Problems of Traditional Math Notation (2004) (xahlee.info)
67 points by mindcrime on Nov 5, 2017 | hide | past | web | favorite | 69 comments

> Traditional math notation has a lot problems. Inconsistencies and ambiguities. It lacks a grammar.

It doesn't require a grammar, because it is interpreted by humans, not parsed by a computer.

Ambiguity is a major problem in computer languages. It is not so in human languages—human languages are riddled with ambiguity from start to finish. But they've also been developed over a period of hundreds of years to assist human communication.

Math is written for humans to read. Programs are written for computers to read. What's good for one, is very bad for the other. Don't confuse the two—computers are very precise, and very stupid. Humans are very smart up to a point, but no further. Their needs are very different.

I agree. I find that it's easier to read and write math when the notation is ambiguous, but clear in a context shared by both the reader and writer. Even in the english language, it's up to the author to gauge the audience and decide how ambiguous they want to make their sentence. If you want to be fully precise you end up with sentences like "for every epsilon greater than zero there exists a delta greater than zero such that for all x if the difference between x and y is less than zero then the difference between f(x) and f(y) is less than epsilon".

The author is prematurely optimizing math - is Leibniz notation _really_ going to cause problems, or ambiguity with the meaning of parenthesis. Out of all the things that cause me difficulties with math, notation is the least significant. If notation _is_ a problem, then that means that I don't know what I'm doing.

If you really need to be specific, there are plenty of ways to do so using the English language.

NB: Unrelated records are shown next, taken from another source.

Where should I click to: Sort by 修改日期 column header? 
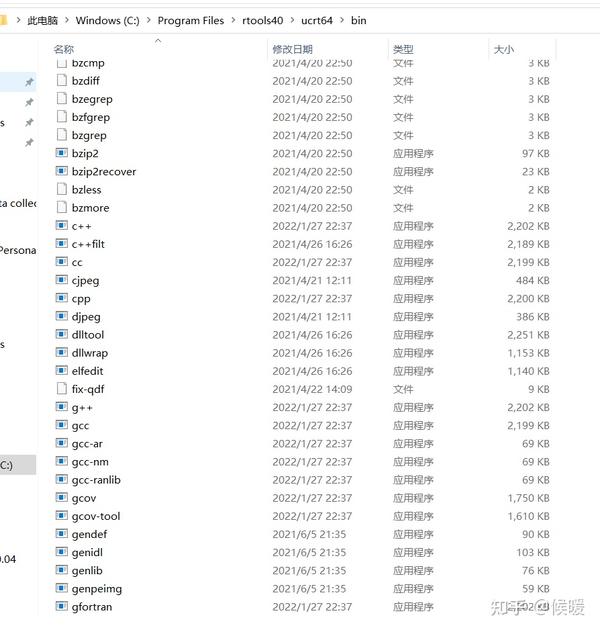293,49
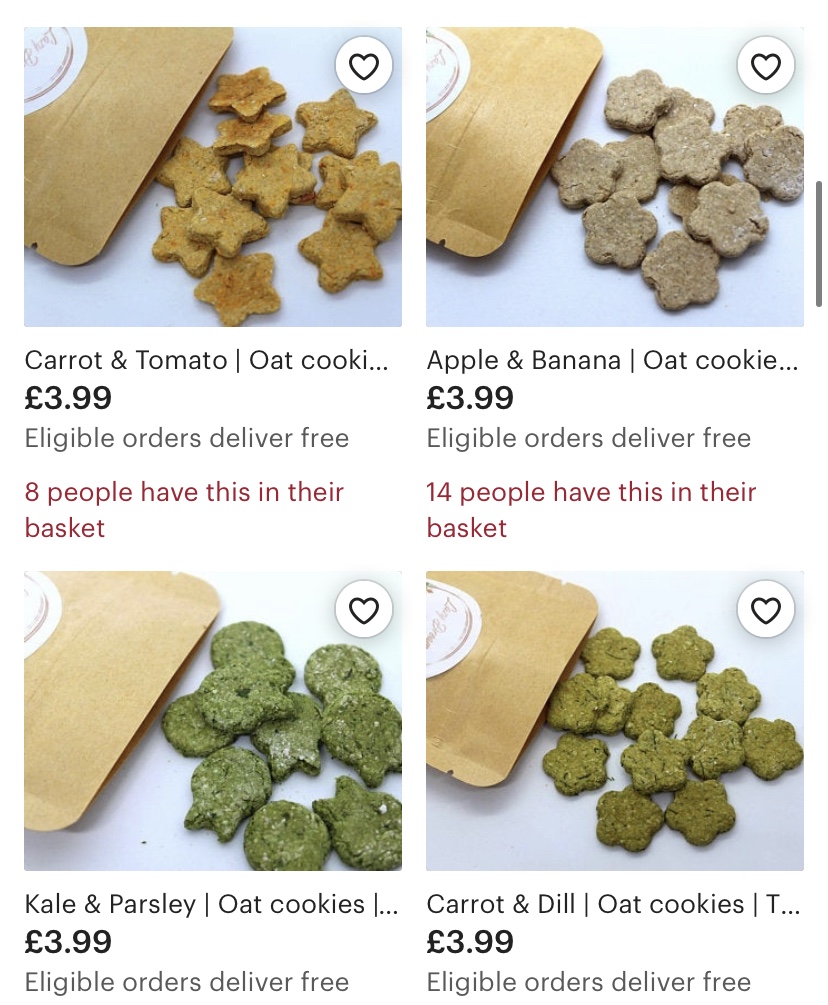Open the Carrot & Dill listing title
Image resolution: width=828 pixels, height=1005 pixels.
click(613, 904)
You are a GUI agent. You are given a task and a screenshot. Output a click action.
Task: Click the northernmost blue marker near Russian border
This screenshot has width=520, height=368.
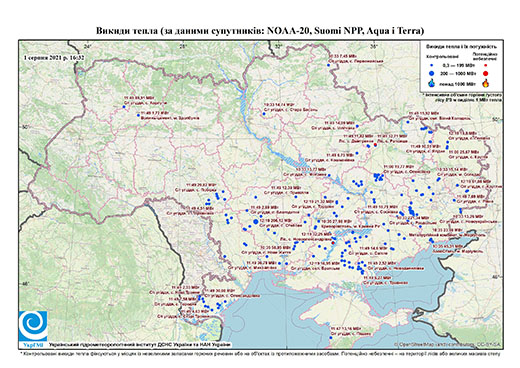pos(328,65)
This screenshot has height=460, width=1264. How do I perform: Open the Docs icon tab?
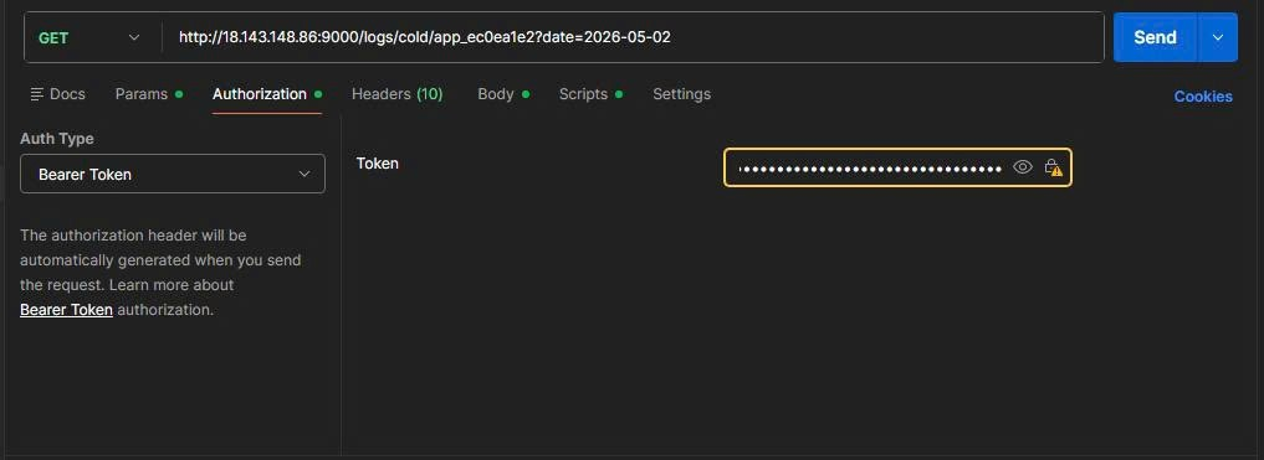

> Math is written for humans to read. Programs are written for computers to read. What's good for one, is very bad for the other.

If programs were written for computers to read, we would still be writing them in machine language. Quite the contrary - programming language design is to a large degree a human-interface problem, because programs are primarily written to be read by humans: our teammates, our successors, even ourselves, coming back to the project after working on something else.

The existence of Brainfuck demonstrates that computers are indifferent to the qualities which make a programming language useful or legible to humans.

The irony in your comment that "math is written for humans to read" is that I find traditional math notation to be practically illegible. I typically cannot make any sense out of the pseudocode in a CS paper until it has been translated out of traditional math notation into some more familiar, programming-language-style notation.

To employ a metaphor, brainfuck is so close to a turing machine, it is the computer. At least, a general purpose computing machine without program is not a complete computer. On the upside, the machine definition is perfectly readable, because it's so simple.

> I typically cannot make any sense

The operative word here is "I"

And computer languages are obviously designed to be understandable by both humans and computers, but it is still the human that has to bend to the ways of the computer.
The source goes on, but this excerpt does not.